Le Peuple de l’Herbe
Entre cabotages hip-hop et navigations punky-noisy-pop-rock, 10, le bien nommé dixième opus du cosmopolite Peuple de l’Herbe s’avère aussi prodigieux que déroutant. Comme si le voyage ne faisait que commencer…
Après plus de 20 ans de navigation et des vents tantôt porteurs tantôt contraires, renfiler le bleu de chauffe et se mettre au taf pour reprendre le large avec brio, c’est souvent l’apanage des plus téméraires.
Ceux qui restent, mais surtout, ceux qu’on respecte.
Sans ne rien renier, pour ce Ten, 10e opus donc, les quelques mutations ressenties ces dernières années (instruments additionnels, line-up), ont clairement changé la destination du cap des débuts. Une sorte de retour aux sources, antérieur à la genèse même du groupe, pour un résultat aussi limpide qu’il peut s’avérer déroutant.

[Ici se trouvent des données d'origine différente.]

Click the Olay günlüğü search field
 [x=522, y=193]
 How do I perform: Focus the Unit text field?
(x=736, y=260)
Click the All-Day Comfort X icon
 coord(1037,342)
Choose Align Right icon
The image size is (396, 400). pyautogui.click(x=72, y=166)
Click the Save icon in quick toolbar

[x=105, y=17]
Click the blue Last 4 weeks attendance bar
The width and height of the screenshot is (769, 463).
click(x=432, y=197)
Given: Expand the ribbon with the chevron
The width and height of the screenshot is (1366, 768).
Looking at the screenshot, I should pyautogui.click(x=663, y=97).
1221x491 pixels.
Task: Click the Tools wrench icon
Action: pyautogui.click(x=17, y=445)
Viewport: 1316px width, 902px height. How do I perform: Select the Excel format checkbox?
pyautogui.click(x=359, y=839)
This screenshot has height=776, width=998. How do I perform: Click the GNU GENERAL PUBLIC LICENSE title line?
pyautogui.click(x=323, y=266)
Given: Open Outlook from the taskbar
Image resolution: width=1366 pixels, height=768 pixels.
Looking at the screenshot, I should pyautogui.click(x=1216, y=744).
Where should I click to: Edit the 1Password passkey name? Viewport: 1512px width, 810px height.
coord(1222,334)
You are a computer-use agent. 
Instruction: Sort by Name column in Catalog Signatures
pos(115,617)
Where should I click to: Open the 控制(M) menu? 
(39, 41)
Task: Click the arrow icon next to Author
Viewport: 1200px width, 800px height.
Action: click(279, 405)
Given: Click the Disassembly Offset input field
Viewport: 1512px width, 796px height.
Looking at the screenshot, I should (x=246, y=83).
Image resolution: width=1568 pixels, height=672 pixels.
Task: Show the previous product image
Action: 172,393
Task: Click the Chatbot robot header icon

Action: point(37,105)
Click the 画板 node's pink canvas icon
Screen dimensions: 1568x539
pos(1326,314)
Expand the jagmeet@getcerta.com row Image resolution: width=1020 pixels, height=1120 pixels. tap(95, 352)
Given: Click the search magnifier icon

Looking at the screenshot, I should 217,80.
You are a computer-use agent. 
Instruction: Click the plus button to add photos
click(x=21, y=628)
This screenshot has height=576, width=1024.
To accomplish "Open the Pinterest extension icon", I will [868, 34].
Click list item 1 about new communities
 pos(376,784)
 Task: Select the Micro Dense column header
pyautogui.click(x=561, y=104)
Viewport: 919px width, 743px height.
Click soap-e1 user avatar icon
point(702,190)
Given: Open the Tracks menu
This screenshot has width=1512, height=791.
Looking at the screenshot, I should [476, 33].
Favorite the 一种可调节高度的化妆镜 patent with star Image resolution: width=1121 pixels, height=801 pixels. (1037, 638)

Ça fleure bon le vécu urbain et on ne saurait s’en plaindre.
C’est bien simple, si Ten était un premier album, on crierait au génie. Mais comme c’est le dixième, on se contentera d’un : Magistral ! C’est aussi ça la marque des bons.
Ten, disponible depuis le 22 mars 2024.
Vidéos
Biographie
Si le Dub fantoche des années 2000 a eu vite fait de me gonfler à l’époque, quelques espiègles doués avaient quand même su capter mon attention, sur des rythmes electro-roots du plus bel effet.
Et Le Peuple de l’Herbe figurait en bonne place parmi ces stupéfiants.
D’ailleurs pas tant pour ces riddims candides -un peu réducteur à mon goût- mais plutôt pour cet esprit hip-hop ambiant qui fleurait déjà bon la rébellion citadine comme on la rêvait …
Depuis, un peu plus de 20 ans de folie ont métamorphosé le monde. Et du line-up fondateur il ne reste quasi personne. Mais quelle importance finalement ?
Le collectif lyonnais a traversé le temps, voilà ce qui compte.
La preuve avec ce 9e album studio judicieusement baptisé « After Dusk », où Le Peuple restitue avec maitrise, brio et insolence le climat total-anxiogène de notre étrange époque, officiellement moderne, mais complètement flippante.
L’heure est grave et il faut qu’il le crache.
Dans la plupart des titres de ce fascinant opus, de «Propaganda», «Common Man» ou «Bullride» (mon coup de cœur), aux plus désinvoltes «Fit To Spit» et «Mad Messiah», l’urgence est partout, à portée de voix et de fusils, de riffs et de SupraBass. Le message est clair et le groove limpide…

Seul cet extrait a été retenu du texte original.